Today (Friday 14 June) I took a trip 25km north of stone town to the fishing town of Mangapwani. Mary didn’t fancy another daladala trip so she stayed back to lounge by the sea. The daladalas in Zanzibar have open sides so they’re slightly cooler – but just as cramped; there was no room for me inside so I made to hang off the back with some of the other men. To my disappointment my comrades quickly concluded that I didn’t have the mettle to enjoy the breeze and so rearranged the passengers so there was room for me in the front passenger seat. This sort of special treatment is so common that I’m starting to believe that maybe I am VIP, it just hasn’t been recognised in Britain yet.
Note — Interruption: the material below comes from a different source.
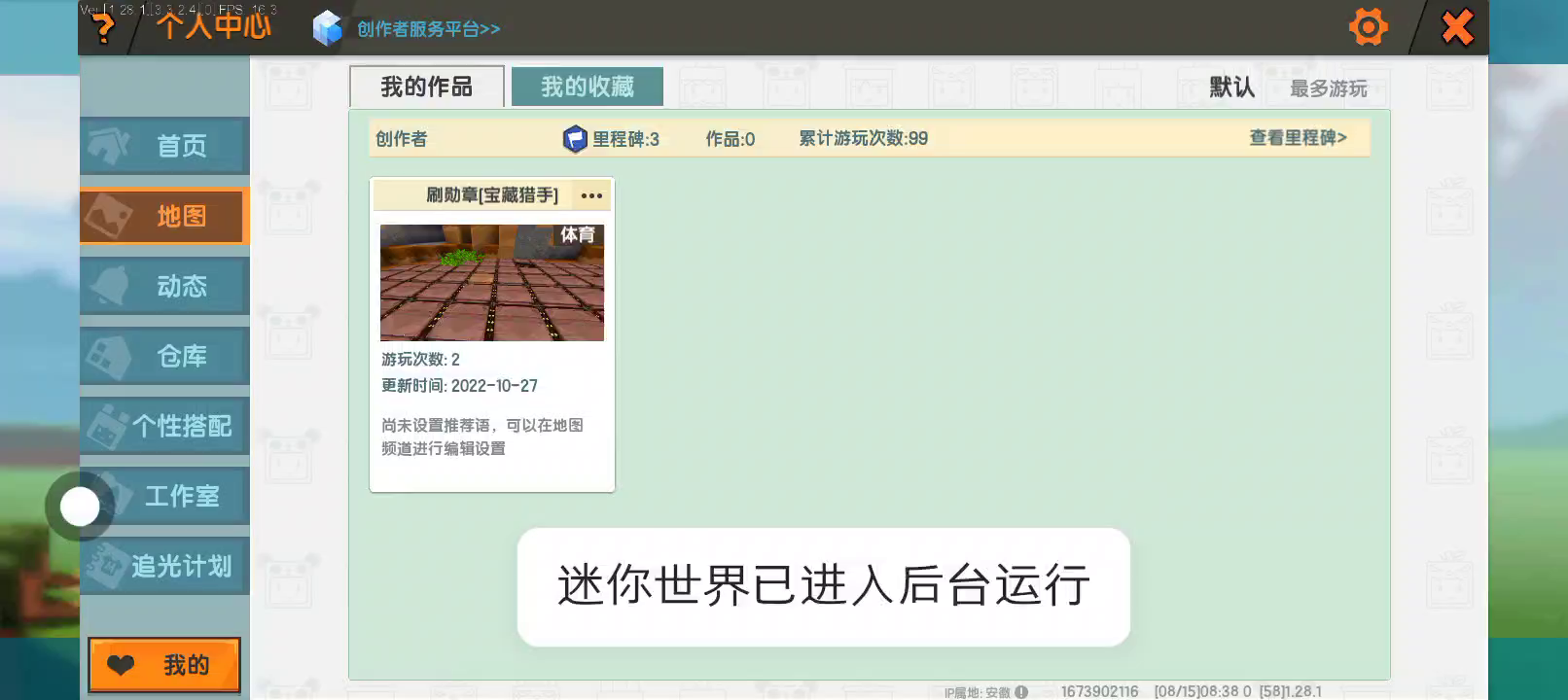Click the milestone shield badge icon

[575, 139]
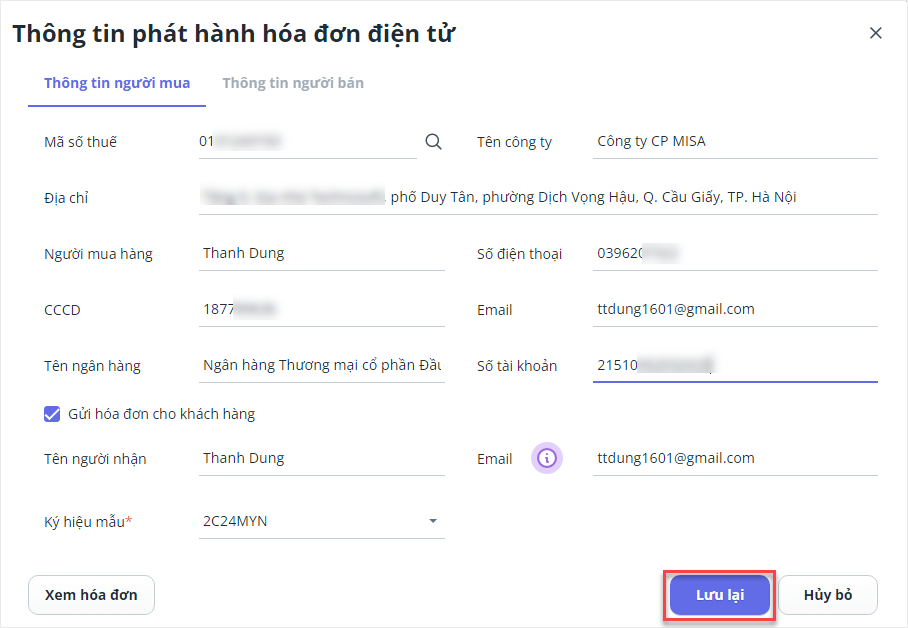Click the "Tên ngân hàng" bank name field
The image size is (908, 628).
(321, 366)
It was good to get away from the commotion and papasis of stone town, but doing so meant that I was kicked off the daladala in the middle of nowhere. I started walking down the road in an attempt to find the coast and the caves I’d been looking for only to later learn that I was headed in the completely wrong direction. After a fairly long and indirect walk I eventually made it to the coral cavern and was eager to go inside to take refuge from sun. The cavern contains about 200m of tunnels under the village and contains some mineral water pools, from which some of the locals collect water for drinking - in the company of lots of bats. A local boy with a flashlight became my guide and I duly followed as he scrambled and clambered deep inside, quickly regretting my flimsy sandals and cumbersome rucksack. It wasn’t nearly as cool as I’d hoped inside and, worryingly, the boy, Abdhul, would occasionally switch off the light to prove that it was indeed pitch black, before explaining that some of the tunnels had become impassable due to some cave-ins - 127 hours came to mind. Some time later, when my claustrophobia subsided, we managed to squeeze up a narrow chimney to the surface and I then made my way down a dirt track to a small quiet beach where I spent a few hours sitting pensively – and reading Stephen Kings Pet Semetary on my brother’s kindle (verdict so far: okay). When it started to rain I decided to keep exploring and came across the historical slave chambers, another dreadful pit used to hide slaves whilst smuggling after the slave trade was made illegal in 1873.


Attractive feet on my private bit of beach at Mangapwani (Arab's coast)

Now I am back at the hostel where I’m excitedly preparing for my last night in Zanzibar to be disrupted by the England – Italy match at 1am, I have begun to develop my 4-yearly interest in the sport and I really hope England footballs lots of goal-scores. Edit - It wasn’t worth it.